Special Tactics and Intelligence Narcotics Group (STING) (Pasukan Khas Taktikal dan Perisikan Narkotik) are specialized to fight against organized drug lords as well as local and international drug smuggling syndicates. Formed January 30, 2014 and led by SAC Dato' Roslan Bin Wahid, an elite forces is made up of about 200 highly trained personnels (comprised 61 senior officers, 138 rank in files and one civil servants), and to date 60 of the best anti-narcotics officers, including 10 female officers, They will target the "sharks" of the drug trades, not a "small fry".

Formed on January 30, 2014, STING has given the police a big boost in the war against drugs in the country.

===Missions===

- February 9, 2015 – Combined STING and Penang Narcotics Crime Investigation Department team discovered an illegal drug processing lab. They seized heroin, kafein, various chemicals and drug processing instruments at Lebuh Sungai Pinang, Penang. Three men and a woman aged between ages 35 and 57 were arrested at the condominium. The team seized 48.1 kilograms of heroin, 1.99 kilograms of syabu, and five luxurious cars owned by members of the syndicate, which included Mercedes Benz, Volkswagen Beetle, Mitsubishi Attrage and a Vespa type motorcycle, as well as cash worth over RM790,000.
- May 26, 2015 – The overall drugs seized were 40.36 kilogrammes, namely syabu (34.76 kg), ecstasy pills (5.6 kg) with chemicals and processing equipment, worth a total of RM10 million.
- June 23, 2015 – STING arrested four suspects of African descent involved with drug distribution in a raid at Sungai Buluh and Damansara. The arrest also seized 7 kg of cocaine and 800g of methamphetamine.
- July 16, 2015 – STING team, with cooperation from Bukit Aman Narcotics CID and the Justice Investigation Bureau of Taiwan, arrested eight men, five of whom were from Taiwan, at a drug lab near Pandan Indah. The seizure was worth RM20mil. Among the drugs that were seized were Erimin 5 and cocaine with a combined weight of 207.8 kg.

## DATASET EXCERPT
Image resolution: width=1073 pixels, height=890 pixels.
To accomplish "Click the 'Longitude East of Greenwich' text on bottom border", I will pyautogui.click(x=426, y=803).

## REQUESTS
1. Answer these from the passage on the STING anti-narcotics unit, one per line:
(a) Who led STING when it was formed?
(b) How much cocaine was seized in the June 23, 2015 raid?
(c) Which foreign agency worked with STING in the July 16, 2015 arrests?
2. Extend the passage on the STING anti-narcotics unit, picking up after its final sentence.
The lines play no role in any of this.

## THE REPLIES
1.
(a) SAC Dato' Roslan Bin Wahid
(b) 7 kg
(c) The Justice Investigation Bureau of Taiwan

2.
- July 21, 2015 – Penang NCID with STING teams busted a drug processing and trafficking ring run by two of Penang's most notorious gangs, Sio Sam Ong and Gang 04, and seized 24.75 kg of heroin, worth RM1.5mil of drugs and cash. Three Sio Sam Ong members in charge of the trafficking were arrested while two Gang 04 members were nabbed as police unearthed a drug lab in Bayan Lepas.
- July 26, 2015 – Bukit Aman STING teams arrested 22 Pakistani citizens at Desa Melawati and Kuala Lumpur, and seized 34 kg of heroin during the raid.
- July 31, 2015 – STING and Penang NCID arrested three suspects in Penang, and seized more than 10 kg of heroin, 5 kg of Syabu, six pistols and one rifle. A raid later in the day arrested a further 14 suspects, who werefrom Vietnam, Singapore, and Thailand, and locals. They were all involved in the drug distribution syndicate.
- August 10, 2015 – STING arrested nine suspects believed to be syndicate members for a drug distribution ring at Bukit Kayu Hitam and Sungai Petani, Kedah. The arrest led to the seizure of 160 marijuana packs for distribution on the local market.
- August 21, 2015 – STING uncovered a drug lab and seized RM15m worth of liquid syabu at Bukit Mertajam, Penang. The raid also captured five syndicate members, three locals and two Iranian nationals. The seized liquid syabu weighed 324 kg.
- August 24, 2015 – STING raided six drug dens and arrested 81 addicts in Pokok Sena, Kedah. The raid, tagged Ops Sarang II, was a joint operation involving 160 officers and personnel from STING, state NCID, and other government agencies. 81 drug addicts (78 men and 3 women) were arrested with various drug offences during the operation. 9.66g of heroin, 2.27g of syabu, 1.3 kg of cannabis, 2 kg of ketum leaves and two liters of ketum juice were seized during the raid.
- August 28, 2015 – An international drug trafficking syndicate was busted when STING arrested three Nigerians and one local in a three-part raids. 58 compressed slabs of marijuana worth RM500,000 were seized.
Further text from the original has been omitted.